[Begin Input for this task]

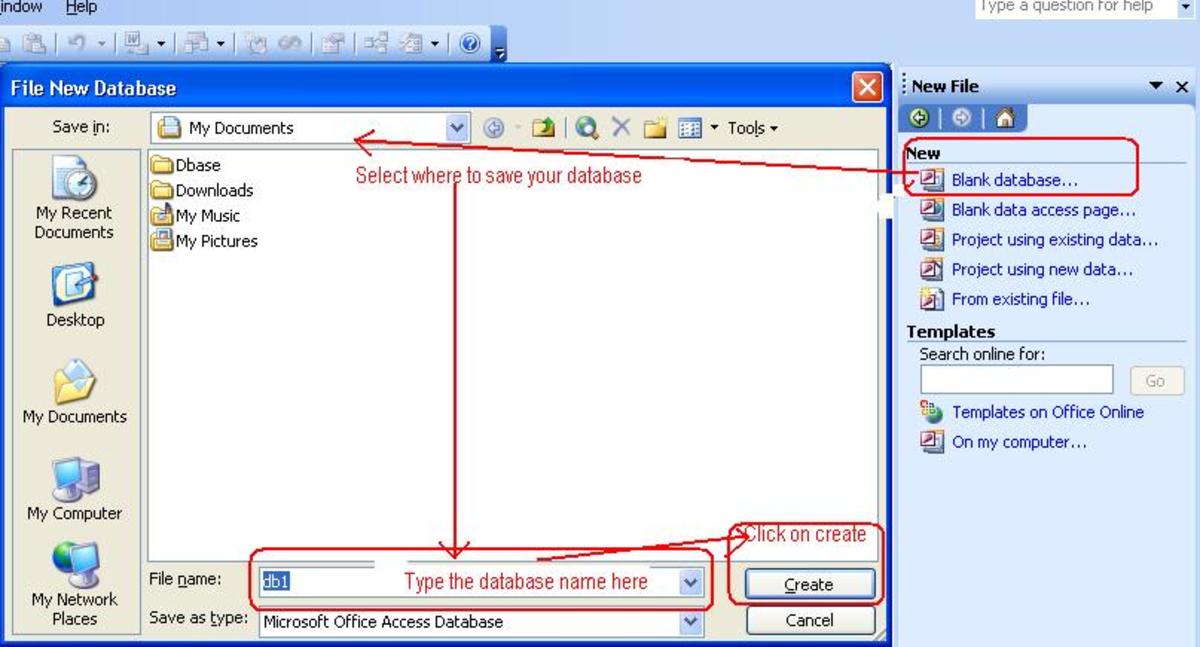Click the Search the Web icon
The height and width of the screenshot is (647, 1200).
[x=587, y=127]
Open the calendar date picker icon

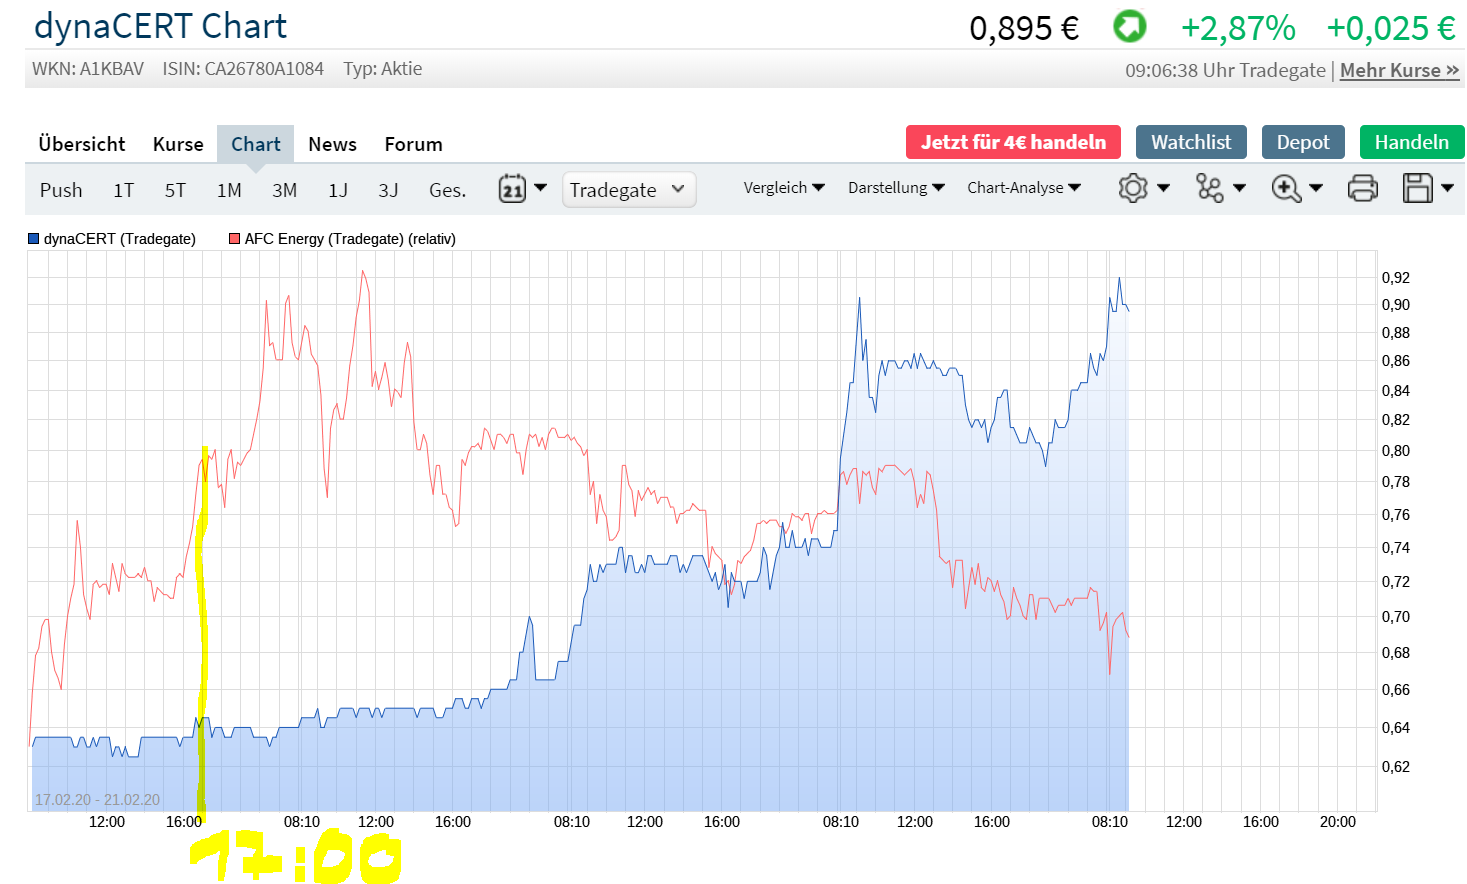(512, 188)
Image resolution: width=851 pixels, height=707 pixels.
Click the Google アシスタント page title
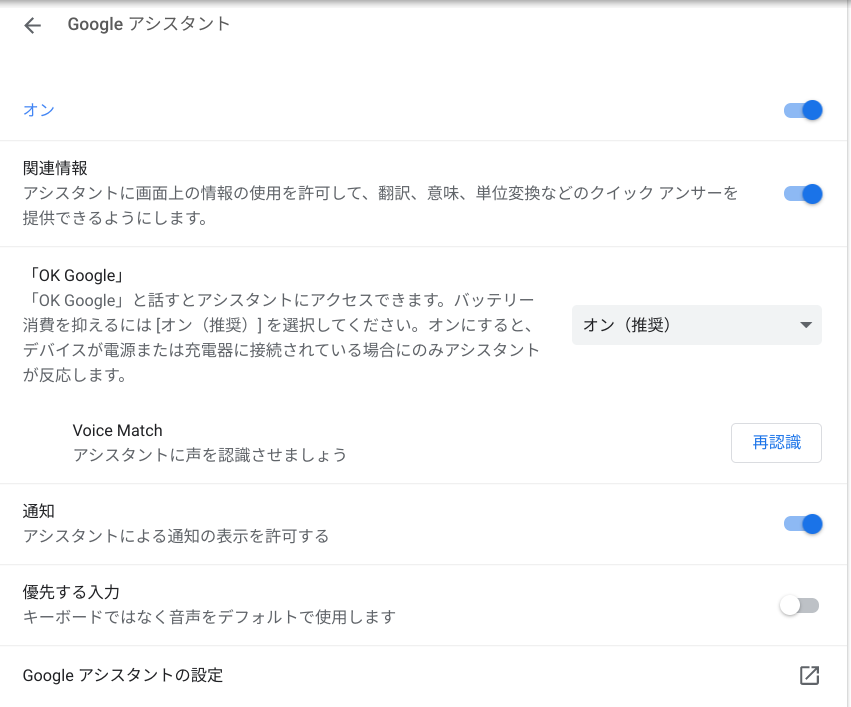pos(149,24)
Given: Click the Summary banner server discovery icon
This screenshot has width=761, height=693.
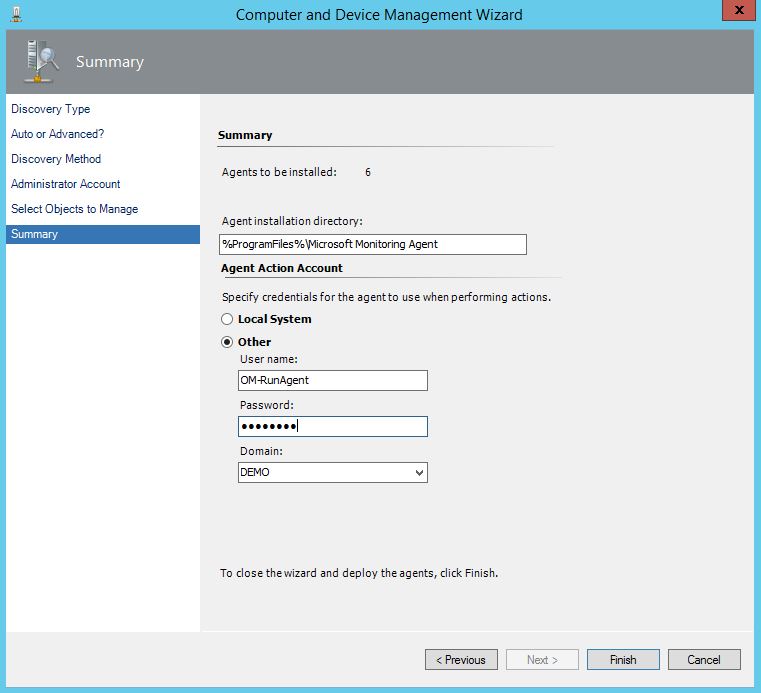Looking at the screenshot, I should 41,62.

[End Input for this task]

:: Work to complete ::
Find every line in the entries that contains the word "height" and copy each of those lines.

:: Completed task ::
The height and width of the screenshot is (647, 1200).
Image resolution: width=851 pixels, height=707 pixels.
This screenshot has width=761, height=693.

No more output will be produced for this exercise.